ВОТ МЫ И ПРИЗЕМЛИЛИСЬ…

   ДВЕ зеленые машины — газик впереди, за ним автобус вот уже битый час колесили по дорогам. Шофер Саша, знаток здешних мест, поворачивал в одну сторону, отъезжал метров сто.
   — Назад! — махал рукой человек в летной куртке. — Попробуй вот сюда еще, — советовал он. И надевал наушники. Слушал, внимательно слушал, стараясь отключиться от шума машины.
   — Ту-ту-ту, — врывалось громко, забивая гул мотора. Человек в летной куртке сокрушенно качал головой:
   — Трудно на Земле найти место без антенны…
   — Саша, поворачивай на Луну! — кричали шоферу из глубины автобуса. — Там пусто, никаких звуков… И уж чего-чего, а антенны поищешь…
   — На Луну не на Луну, а вот на эту просеку нам свернуть надо, — показал человек в летной куртке вправо и попросил водителя:
   — Останови-ка, браток, может, все-таки мотор виноват. Выйду послушаю.
   Он лихо выпрыгнул из автобуса, приладил наушники и замер. Тишина. Впервые за много километров — тишина. Осторожно, боясь спугнуть эту долгожданную тишину, покрутился вокруг себя: тишина!
   — Ребята, выходите!
   — Ту-ту-ту, — предательски запищало в наушниках.
   — А, черт! — выругался человек в летной куртке и поспешно нырнул в автобус, где во весь голос хохотали парни.
   — Вон посмотри, — показал ему в сторону леса водитель: под елками стоял дом лесников, ощетинясь добрым десятком антенн на крыше.
   — Хоть на Луну! Только подальше отсюда, — махнул он рукой шоферу.
   И снова тронулись в путь, в поисках места без антенны…
   В автобусе сидели космонавты.
   — Считай, что один виток сделали, — пошутил кто-то. Летчики всерьез озадачились: где же найти место без антенны? Всякие неожиданности были на тренировках, но такого, честно говоря, не ждали. Утром спокойно поехали заниматься пеленгацией, а на старом месте, где инженеры совсем недавно испытывали свой пеленгатор, вырос дом. А где дом — там лес антенн… Вот беда ведь какая!..
   Авторы пеленгатора сидят в автобусе вместе с космонавтами и горюют. И больше всех Альбина — молодой инженер. Пеленгатор — ее первая работа. Руководитель, тот самый человек в летной куртке, даже приуныл.
   — Толя! — говорит ему друг, инженер Валентин. — Давай попробуем заедем глубже, подальше от этого шоссе… Вот по этой дороге, что ли…
   Автобус и газик уходят в глубь леса, по незнакомой дороге.
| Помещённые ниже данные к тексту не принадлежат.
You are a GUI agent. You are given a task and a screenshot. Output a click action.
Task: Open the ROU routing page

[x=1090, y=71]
Шофер Саша гонит и гонит свой газик, пока впереди не открывается большая белая поляна.
   На этот раз повезло. Тишина такая, что кричи — не докричишься.
   Инженеры проверяли аппаратуру. Я смотрела, как они вытаскивают на снег большой черный ящик с множеством приборов, который называют передатчиком, как садятся около него и «колдуют», проверяя, работает ли он.
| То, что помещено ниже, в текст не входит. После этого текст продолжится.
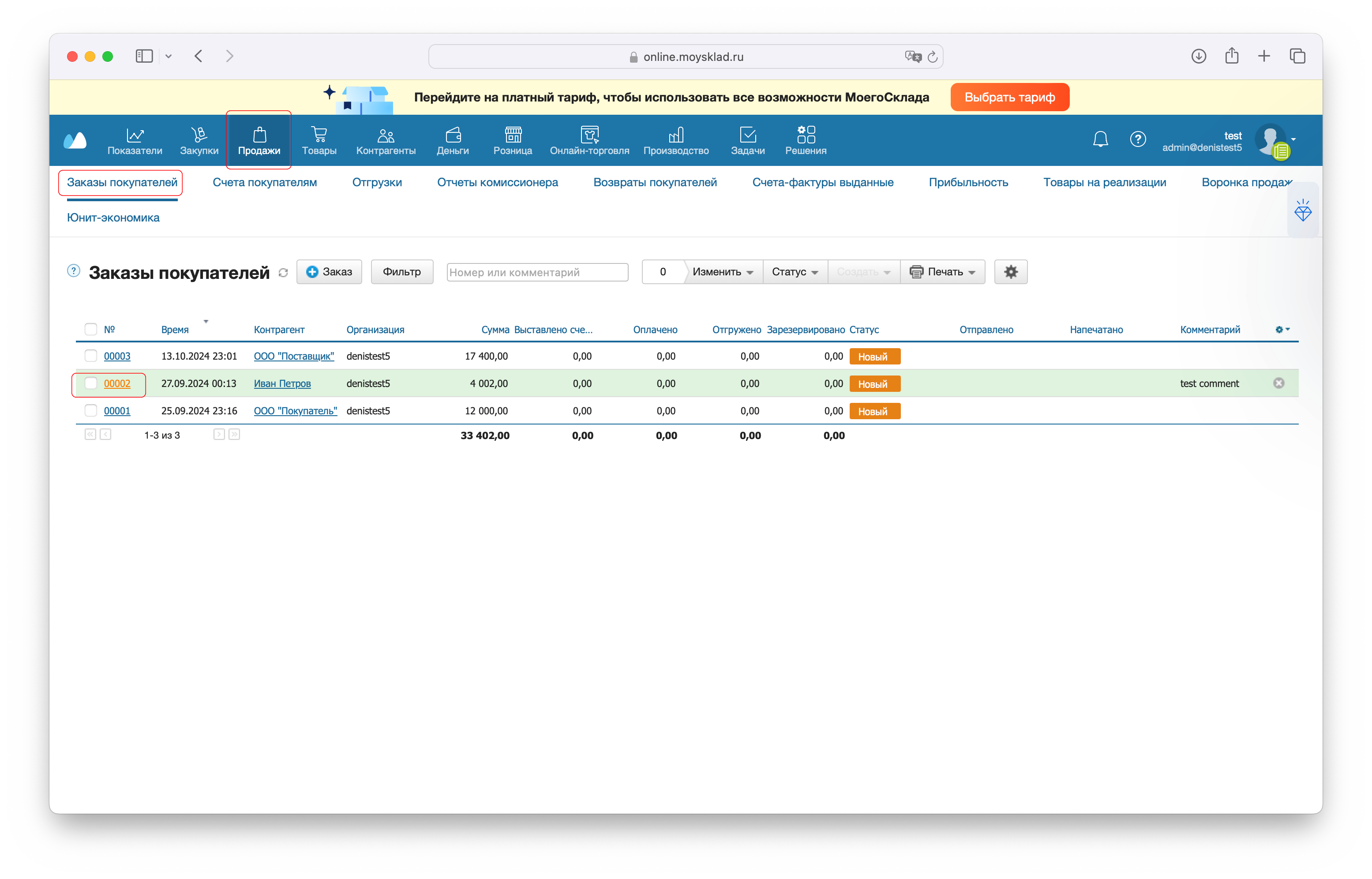Screen dimensions: 1372x879
Task: Click the order number search field
Action: tap(537, 272)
   Потом отдыхают. Анатолий рассказывает про свой первый рабочий день на заводе.
   — Пришел после института, зеле-е-ный, ничего еще не знаю… Встретил меня специалист, осмотрел так это критически. Потом принес какие-то стерженьки, протягивает: «Затачивай, равняй вот по такому размеру…» И ушел. «Зачем?» — кричу ему вдогонку. — «Некогда, некогда. Затачивай». А делали тогда на заводе карманный приемничек…
   Анатолий помолчал, что-то вспоминая.
   — Это была большая школа, мой первый радиозавод, — продолжал он, — сразу после войны с материалами туго, все старье поступало к нам. А надо было сделать вещь. Вот когда я научился сберегать копейку. С тех пор во многих местах поработал, а радиозавод помню…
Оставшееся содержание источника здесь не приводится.